The Writer's Craft and Scotch Whiskey

Is it a surprise to anyone that I am a classic Type A personality? Yes, the upholstered chair at my desk frays along the front, not the back. When I focus on a client, it’s intense, eyes in compassion, but still intense. I don’t meander; I storm. My actions reflect layers of quickly reasoned thoughts, not tending to linger on the single thought in great depth.

I don’t write short stories, but for assignments at the Univ. of IA summer program, I am forced into its tightly knit form. I learn a great deal as I organize my thoughts, reach for the concepts and writer craft skills I have and I’m learning. They give me a chance to see what I’ve accomplished on a few pages. One such work, I’m cultivating, revising, and eying for my annual contender for the Zoetrope: All-Short Story Contest. I do this without any thought or hope of recognition, but more of a final school exam, a statement of my growth.

This year, two writing projects intersected and gave me pause. One a nonsense, fun piece for an acquaintance about reviews and scotch whiskey—okay, you had to be there… The other was this short story, Eden.

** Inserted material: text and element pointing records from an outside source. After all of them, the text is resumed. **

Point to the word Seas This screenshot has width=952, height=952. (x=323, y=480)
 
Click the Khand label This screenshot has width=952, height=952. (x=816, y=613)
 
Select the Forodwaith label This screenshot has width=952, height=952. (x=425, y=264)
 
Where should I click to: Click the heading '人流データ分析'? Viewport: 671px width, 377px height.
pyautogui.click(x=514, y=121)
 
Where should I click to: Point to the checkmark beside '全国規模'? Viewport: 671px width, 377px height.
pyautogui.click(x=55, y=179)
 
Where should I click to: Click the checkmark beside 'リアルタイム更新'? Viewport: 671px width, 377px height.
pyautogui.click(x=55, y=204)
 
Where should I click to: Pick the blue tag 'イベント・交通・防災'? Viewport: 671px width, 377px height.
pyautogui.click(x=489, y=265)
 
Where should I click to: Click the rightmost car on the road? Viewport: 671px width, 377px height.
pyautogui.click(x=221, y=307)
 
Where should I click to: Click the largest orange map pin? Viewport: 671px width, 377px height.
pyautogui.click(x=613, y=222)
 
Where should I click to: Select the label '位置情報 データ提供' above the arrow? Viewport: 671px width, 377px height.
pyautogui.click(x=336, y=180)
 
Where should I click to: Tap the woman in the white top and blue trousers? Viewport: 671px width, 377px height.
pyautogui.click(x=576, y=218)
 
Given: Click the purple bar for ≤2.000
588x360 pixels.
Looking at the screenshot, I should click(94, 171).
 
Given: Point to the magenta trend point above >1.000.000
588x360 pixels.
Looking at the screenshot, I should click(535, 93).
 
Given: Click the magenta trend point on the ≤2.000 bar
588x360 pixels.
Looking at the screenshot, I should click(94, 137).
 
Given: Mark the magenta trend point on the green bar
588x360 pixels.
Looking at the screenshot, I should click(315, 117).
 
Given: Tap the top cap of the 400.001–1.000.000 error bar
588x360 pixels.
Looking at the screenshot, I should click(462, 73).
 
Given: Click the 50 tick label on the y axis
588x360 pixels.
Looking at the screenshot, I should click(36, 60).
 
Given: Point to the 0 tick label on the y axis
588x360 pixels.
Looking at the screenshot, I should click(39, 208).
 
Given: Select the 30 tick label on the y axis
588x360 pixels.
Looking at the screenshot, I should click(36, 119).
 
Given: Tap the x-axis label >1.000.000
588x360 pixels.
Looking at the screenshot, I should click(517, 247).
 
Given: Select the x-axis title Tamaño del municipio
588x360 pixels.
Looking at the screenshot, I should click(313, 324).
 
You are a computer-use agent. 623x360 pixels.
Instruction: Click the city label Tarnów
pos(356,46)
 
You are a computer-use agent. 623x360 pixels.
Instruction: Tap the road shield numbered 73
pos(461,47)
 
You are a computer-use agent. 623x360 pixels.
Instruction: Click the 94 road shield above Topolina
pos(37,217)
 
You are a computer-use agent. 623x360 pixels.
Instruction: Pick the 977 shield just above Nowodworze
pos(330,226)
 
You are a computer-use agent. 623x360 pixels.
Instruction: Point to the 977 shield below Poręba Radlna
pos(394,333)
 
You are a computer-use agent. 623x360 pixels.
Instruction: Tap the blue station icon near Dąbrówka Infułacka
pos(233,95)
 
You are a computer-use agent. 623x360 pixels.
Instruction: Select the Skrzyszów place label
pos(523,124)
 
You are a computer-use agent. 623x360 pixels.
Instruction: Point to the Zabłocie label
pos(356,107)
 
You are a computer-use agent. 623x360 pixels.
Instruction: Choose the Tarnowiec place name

After Eden’s time in the corner, in the drawer in writer's vernacular--that recommended writer’s rest and pause, this time rather than picking it up, attacking it with vigor, and devouring it, I read it through the eyes of that master brewer, deep in his caves, testing his kegs in the cold, bitter winter time, imagining the spring. The deep draw of breath from each glass, the first virgin taste on one, the middle-aged ripeness on another, and then heavenly, fully aged flavor of the cream—aged ten, fifteen, more years. Reminiscing on the smoky flavor, the subtle blend, the gentle timeless aging in a keg traveled with me into my revision of Eden—an incident unprecedented.

Being type A, these moments do not settle easily around me, but when they do, when I find that peace, when I find that time for being in the moment—it is a delicious and wondrous time, and the work does well for it.